The agent I'm writing shares some ideas with Pi but otherwise departs quite drastically from the core design used by Claude Code, Codex, Pi etc, and it seems to have yielded some nice benefits:
• No early stopping ("shall I continue?", "5 tests failed -> all tests passed, I'm done" etc).
• No permission prompts but also no YOLO mode or broken Seatbelt sandboxes. Everything is executed in a customized container designed specifically for the model and adapted to its needs. The agent does a lot of container management to make this work well.
• Agent can manage its own context window, and does. I never needed to add compaction because I never yet saw it run out of context.
• Seems to be fast compared to other agents, at least in any environment where there's heavy load on the inferencing servers.
• Eliminates "slop-isms" like excessive error swallowing, narrative commenting, dropping fully qualified class names into the middle of source files etc.
• No fancy TUI. I don't want to spend any time fixing flickering bugs when I could be improving its skill at the core tasks I actually need it for.
It's got downsides too, it's very overfit to the exact things I've needed and the corporate environment it runs in. It's not a full replacement for CC or Codex. But I use it all the time and it writes nearly all my code now.
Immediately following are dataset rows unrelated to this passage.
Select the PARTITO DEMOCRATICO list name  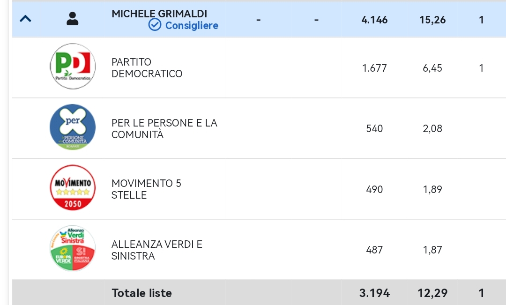tap(147, 68)
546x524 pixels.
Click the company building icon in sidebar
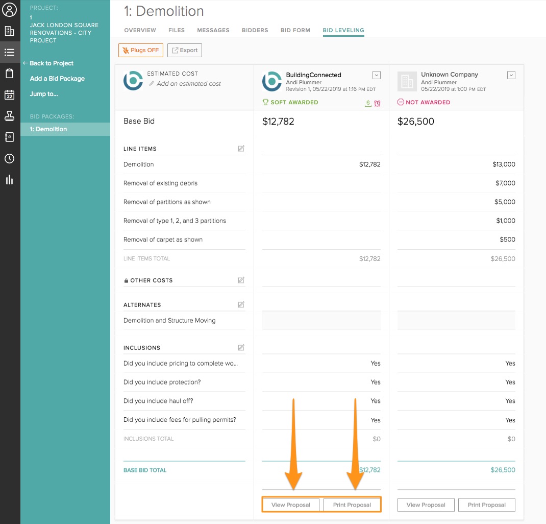tap(9, 31)
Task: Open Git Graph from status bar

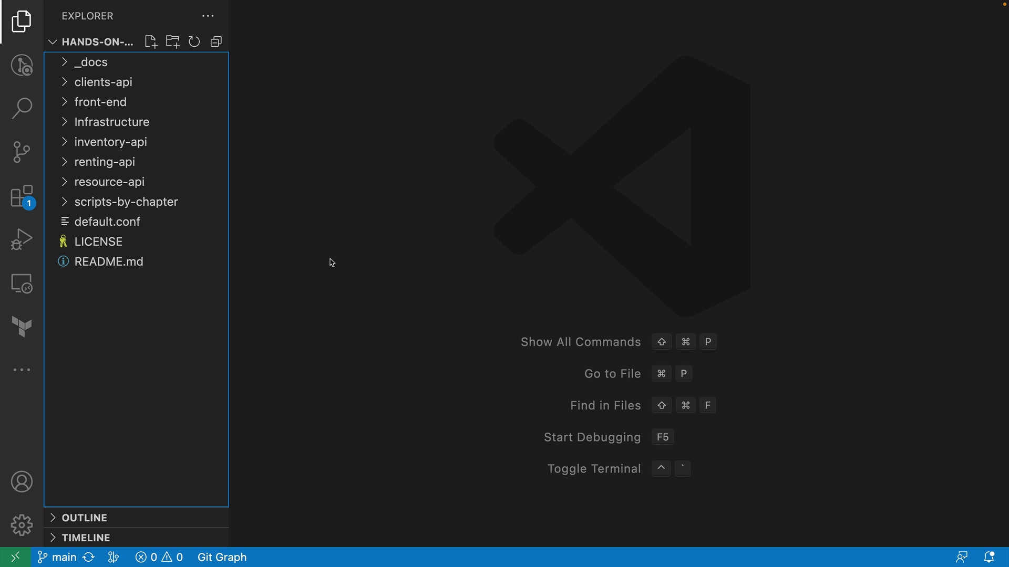Action: [222, 557]
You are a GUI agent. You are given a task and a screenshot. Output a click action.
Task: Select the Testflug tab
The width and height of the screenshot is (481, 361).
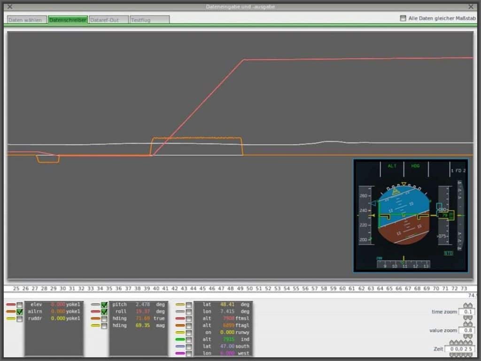[149, 20]
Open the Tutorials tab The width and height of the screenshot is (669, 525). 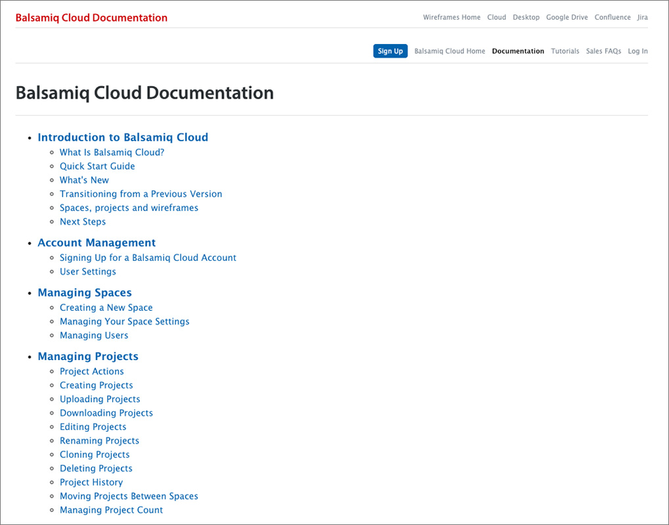click(x=565, y=51)
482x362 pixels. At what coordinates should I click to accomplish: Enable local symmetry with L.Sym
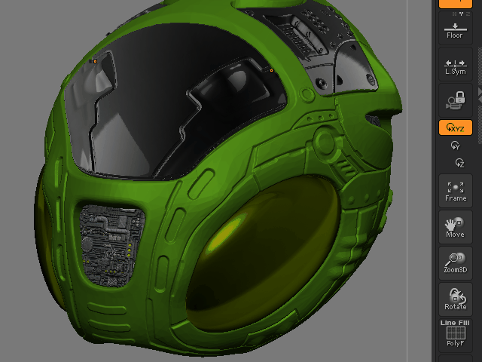click(455, 67)
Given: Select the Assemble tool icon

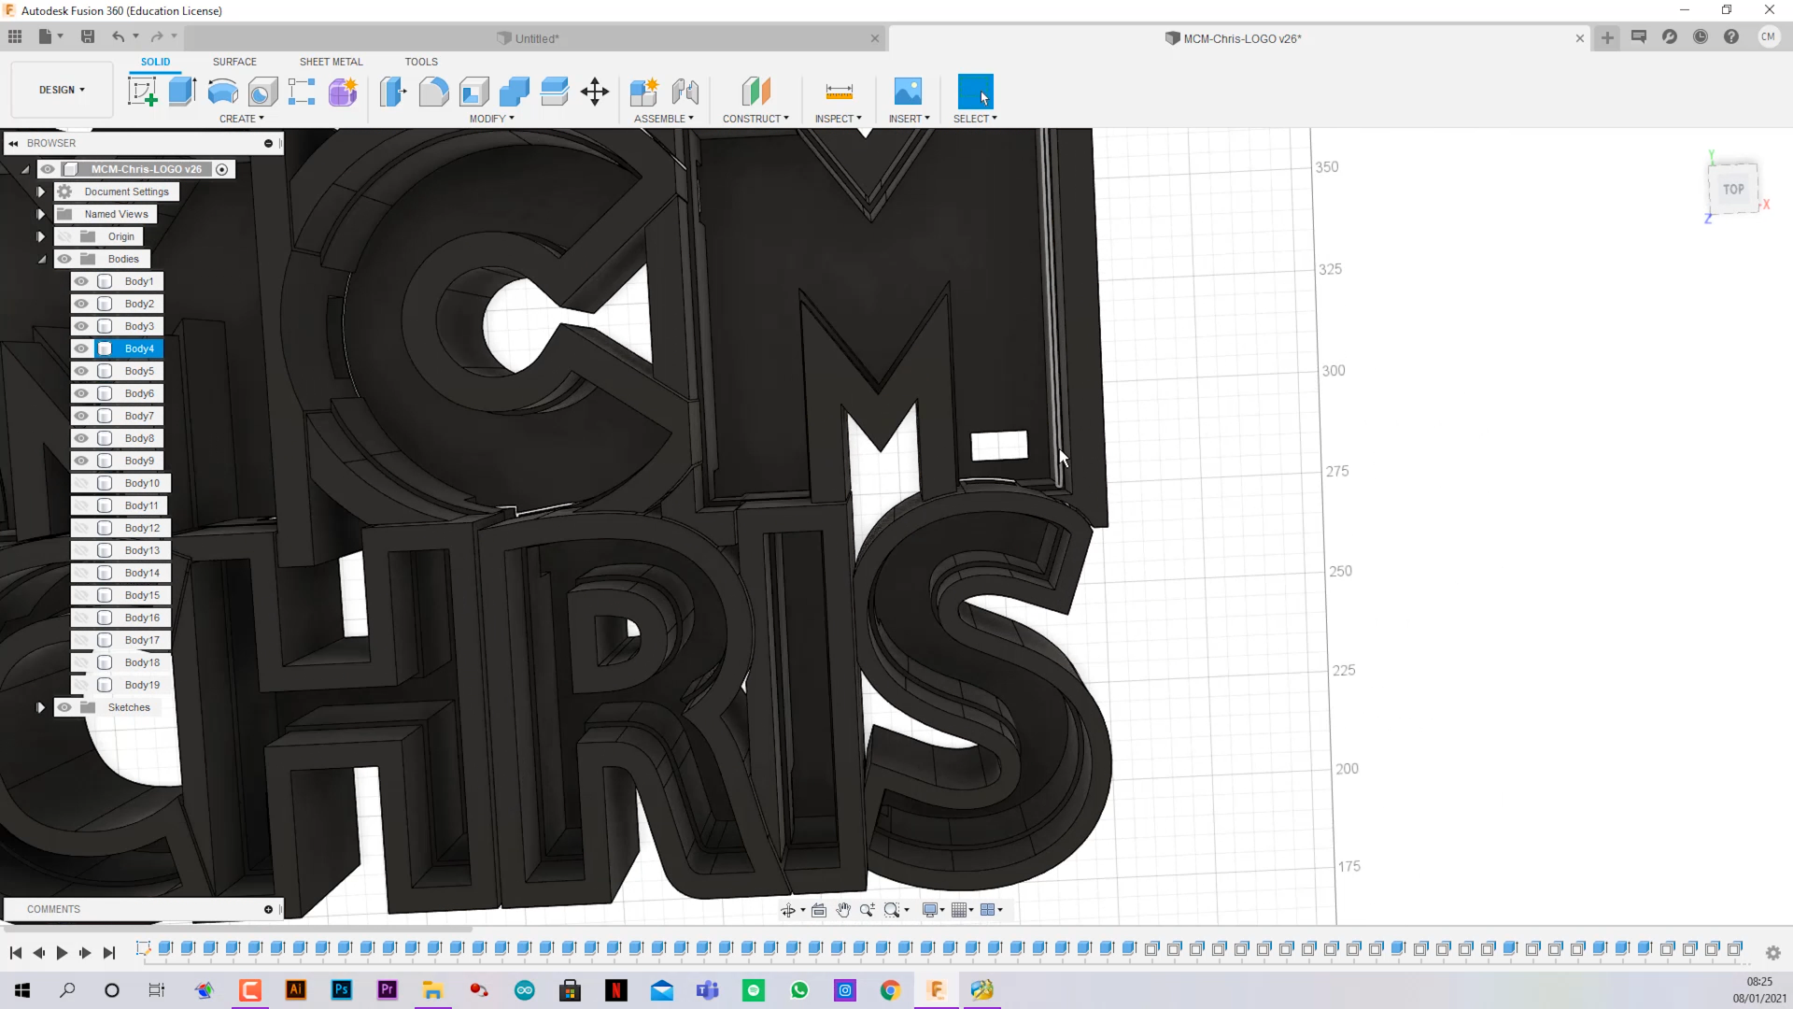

The agent is owned by the company and they're starting to ask about whether it could be productized so I suppose I can't really go into the techniques used to achieve this, sorry. Suffice it to say that the agent design space is far wider and deeper than you'd initially intuit from reading articles like this. None of the ideas in my agent are hard to come up with so explore!
As a user of a minimal, opinionated agent (https://exe.dev) I've observed at least 80% of this article's findings myself.
Small and observable is excellent.
Letting your agent read traces of other sessions is an interesting method of context trimming.
Especially, "always Yolo" and "no background tasks". The LLM can manage Unix processes just fine with bash (e.g. ps, lsof, kill), and if you want you can remind it to use systemd, and it will. (It even does it without rolling it's eyes, which I normally do when forced to deal with systemd.)
Something he didn't mention is git: talk to your agent a commit at a time. Recently I had a colleague check in his minimal, broken PoC on a new branch with the commit message "work in progress". We pointed the agent at the branch and said, "finish the feature we started" and it nailed it in one shot. No context whatsoever other than "draw the rest of the f'ing owl" and it just.... did it. Fascinating.